Même embellie du côté de JPMorgan Chase qui a gagné 48,3 milliards de dollars sur l'ensemble de l'année, un record. Citi a vu son bénéfice net doubler à 22 milliards tandis que celui de Wells Fargo a été multiplié par six, à 21,5 milliards de dollars.
Au quatrième trimestre, les commissions de ces banquiers conseillers ont encore bondi de 43% chez Citi, de 37% chez JPMorgan, note l'étude du cabinet Allen & Overy.
Plus proche de l'Europe, le constat est le même sur les terres de la finance, à la City de Londres. Au Royaume-Uni, malgré le Brexit, on note aussi un "dynamisme du marché des fusions et acquisitions."
Les deals marquants en 2021
Parmi les accords les plus marquants de l'année, la fusion entre WarnerMedia, filiale du groupe américain de télécommunication AT&T, avec Discovery, estimée par Dealogic à 96 milliards de dollars.

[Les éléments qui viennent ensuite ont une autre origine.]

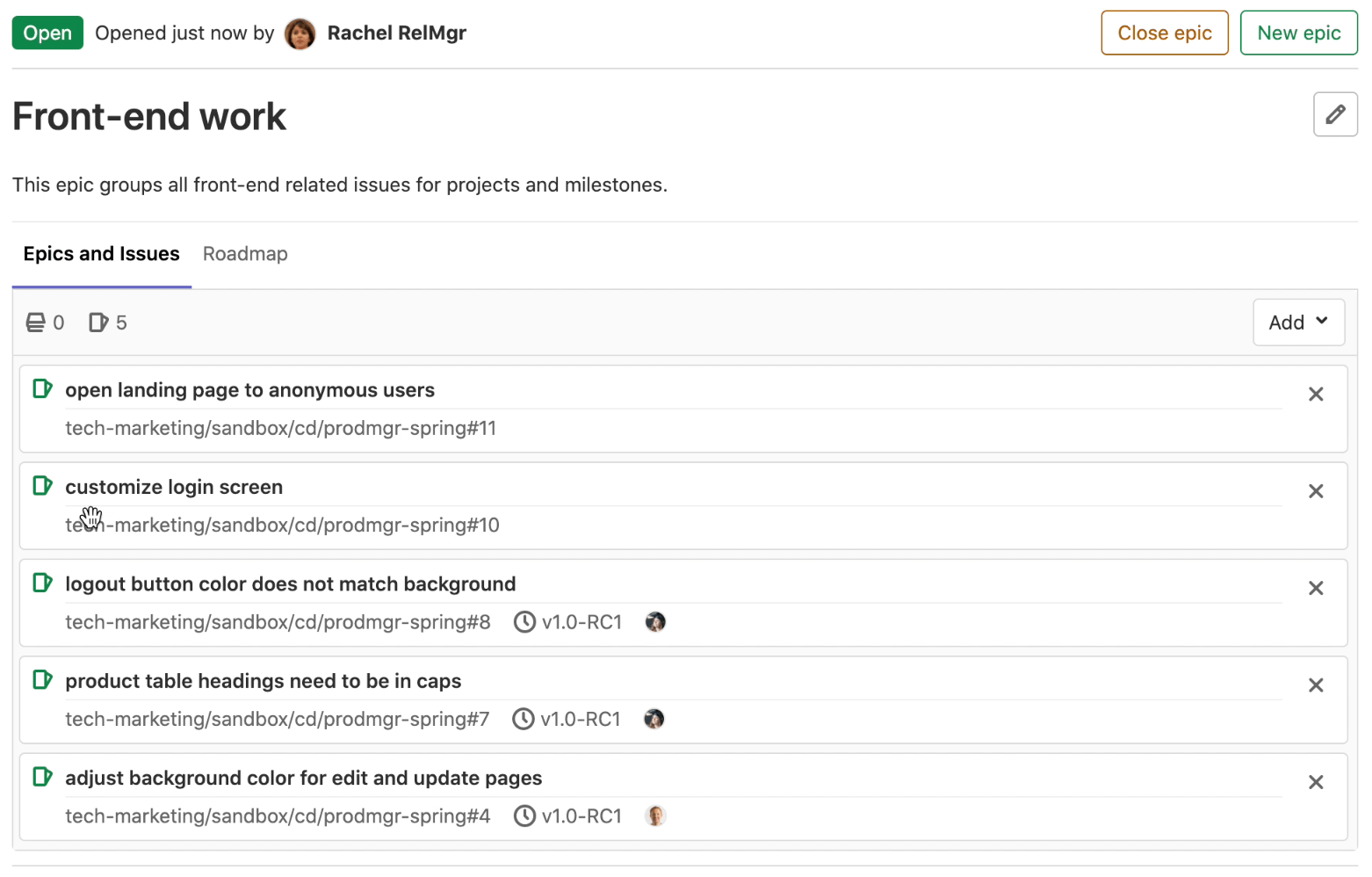The height and width of the screenshot is (877, 1372).
Task: Select the milestone clock icon on issue #8
Action: pos(524,621)
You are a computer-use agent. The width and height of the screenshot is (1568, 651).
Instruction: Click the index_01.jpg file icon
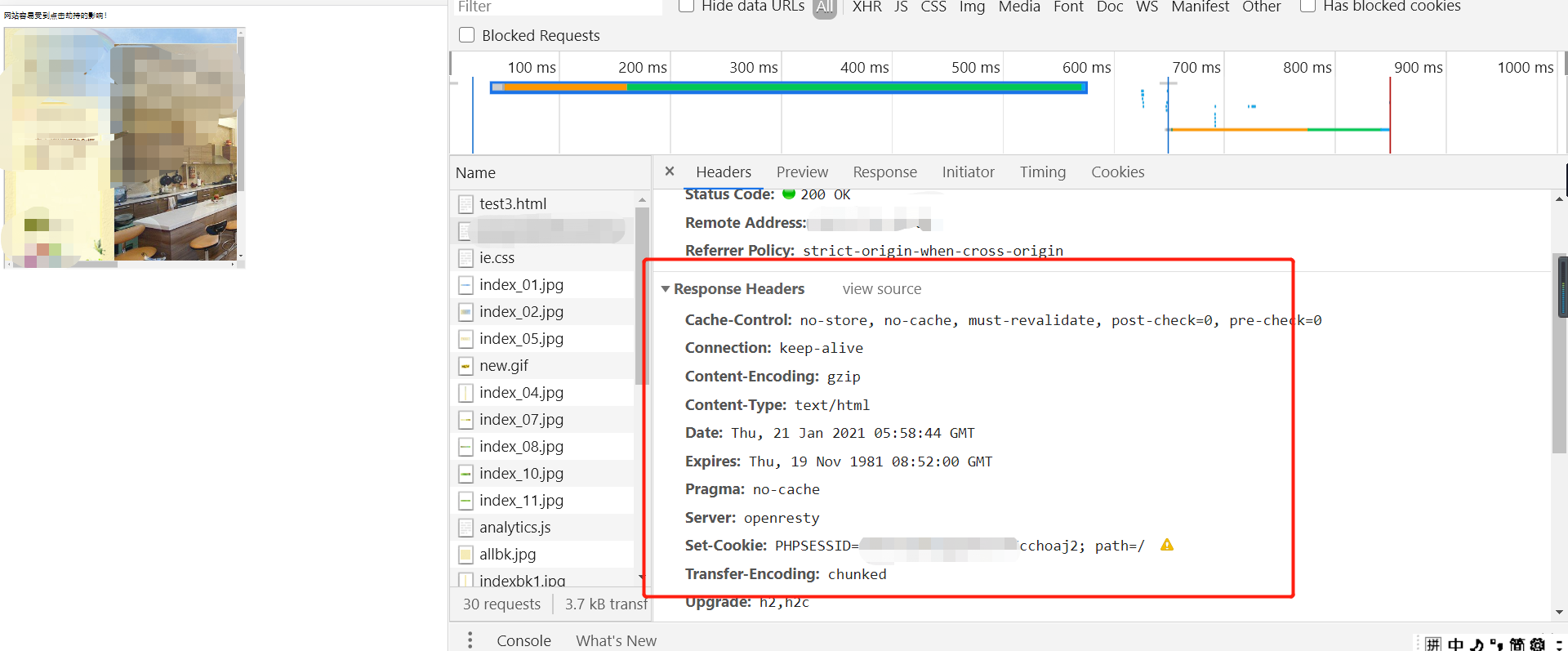466,285
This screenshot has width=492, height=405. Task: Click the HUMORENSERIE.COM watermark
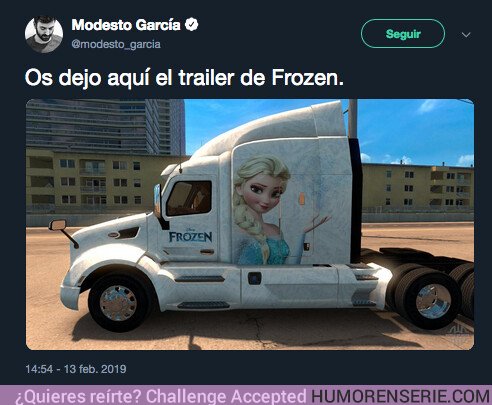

Ou encore l'achat du studio du développeur Zynga par le géant américain de jeux vidéo Take-Two Interactive le 10 janvier.
En Europe, les négociations qui se poursuivent autour de Telecom Italia, pour laquelle le fonds américain KKR a fait une offre, tiennent le monde de la finance en haleine depuis novembre. Autre deal marquant, celui entre une filiale de la banque Société Générale et le numéro un européen du leasing automobile LeasePlan, le 6 janvier.
2022, vers la fin de l'helicopter money
La fin programmée des politiques monétaires accommodantes, pour stopper une inflation galopante, ne devrait pas avoir d'effet immédiat sur le dynamisme des fusions-acquisitions.
Santé financière, coût de l'endettement faible, volonté de transformation et de trouver des relais de croissance: "les mêmes facteurs devraient conduire aux mêmes résultats" en 2022, estime pour l'AFP Frédéric Moreau, associé au département Fusions-Acquisitions du cabinet Allen & Overy à Paris.
Pour autant, cet optimisme ne fait pas encore consensus. "Les obstacles tels que la hausse des taux d'intérêt, de l'inflation et de la fiscalité ainsi que le renforcement de la réglementation pourraient freiner la conclusion de transactions", observe de son côté PwC.
« L'activité de fusions-acquisitions en 2021 a été majoritairement soutenue par une forte demande pour les actifs technologiques. En 2022, la course à la technologie continuera d'être un enjeu majeur dans tous les secteurs. Les entreprises chercheront également à maintenir leurs avantages concurrentiels et à réinvestir en cédant les activités peu performantes ou non stratégiques. (...) Cette année, il sera plus que jamais crucial de disposer d'un plan solide de création de valeur pour les transactions » conclut Stéphane Salustro, associé responsable des activités Deals de PwC France et Maghreb.